• TASK PROMPT: Copy the entries below verbatim, omitting any pictures they contain.

******

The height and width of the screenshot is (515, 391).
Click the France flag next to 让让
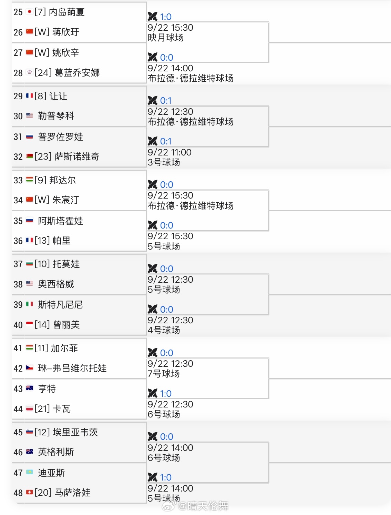point(30,96)
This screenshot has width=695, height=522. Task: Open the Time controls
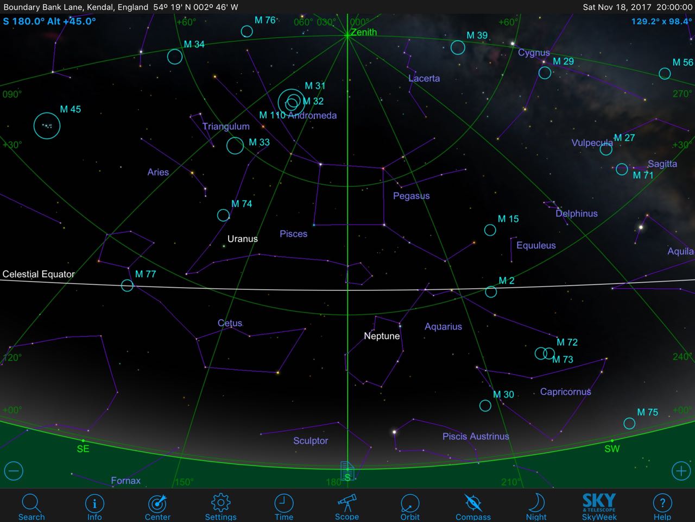click(x=283, y=506)
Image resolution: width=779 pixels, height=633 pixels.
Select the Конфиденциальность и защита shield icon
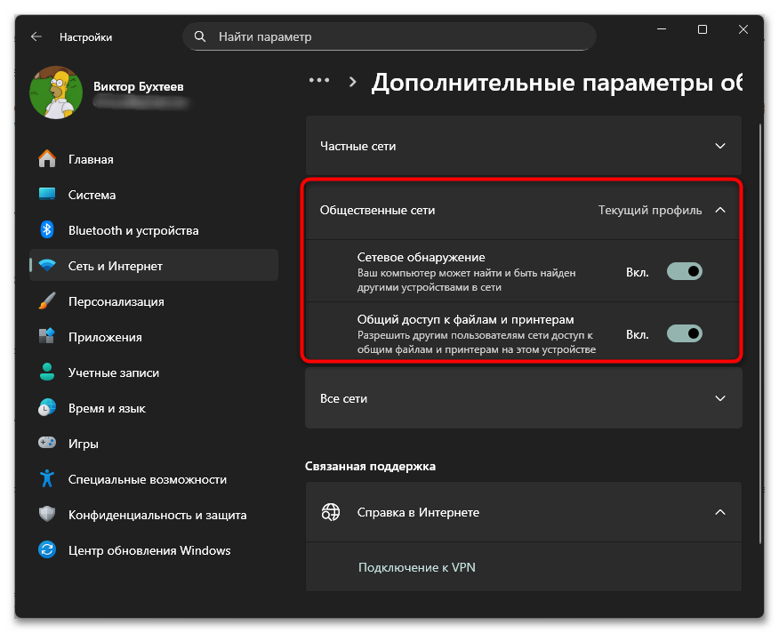click(x=46, y=515)
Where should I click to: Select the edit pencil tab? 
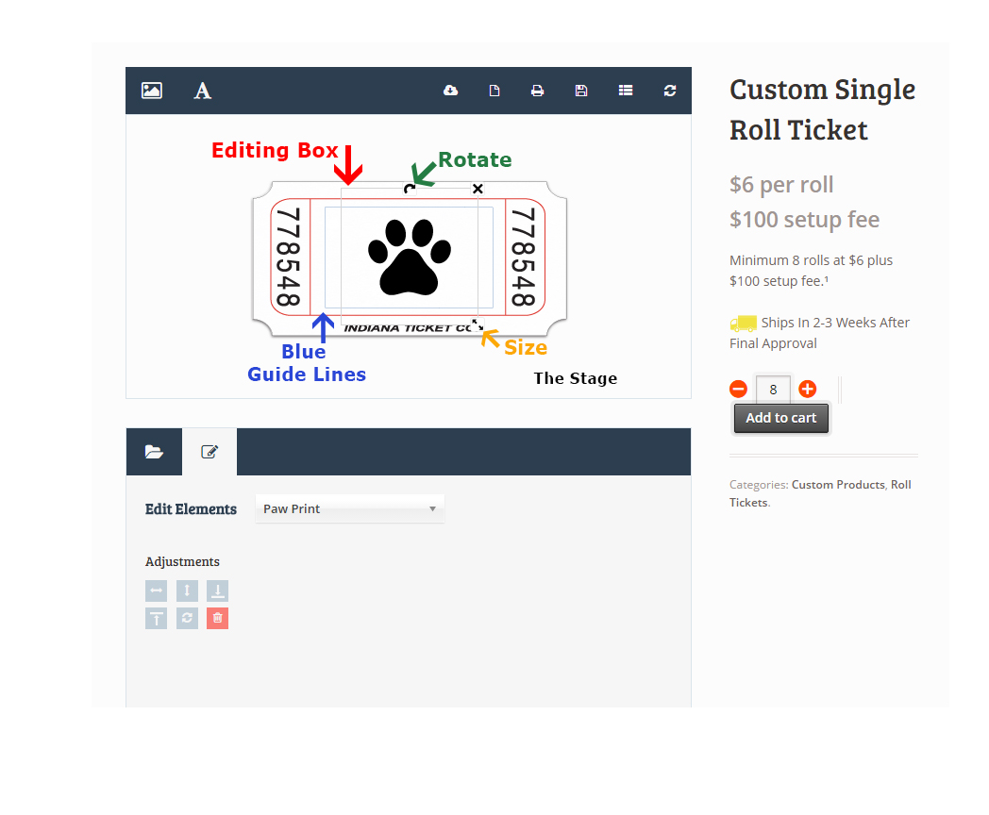210,452
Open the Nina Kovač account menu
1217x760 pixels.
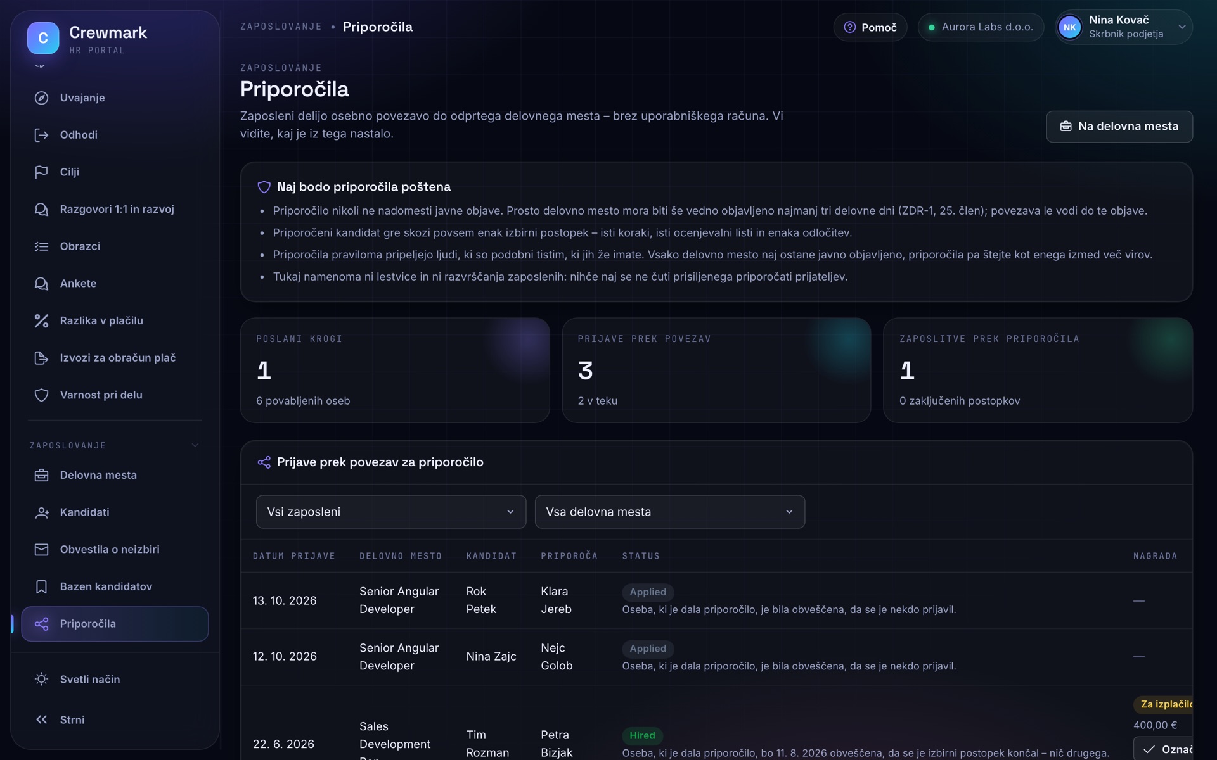click(x=1124, y=27)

******

• TASK RESPONSE:
The height and width of the screenshot is (515, 391).
Click the France flag next to 让让
point(30,96)
This screenshot has width=695, height=522. Task: Open the Time controls
click(x=283, y=506)
Image resolution: width=779 pixels, height=633 pixels.
Select the Конфиденциальность и защита shield icon
click(x=46, y=515)
Where should I click to: Select the edit pencil tab? 
210,452
Open the Nina Kovač account menu
1217x760 pixels.
click(x=1124, y=27)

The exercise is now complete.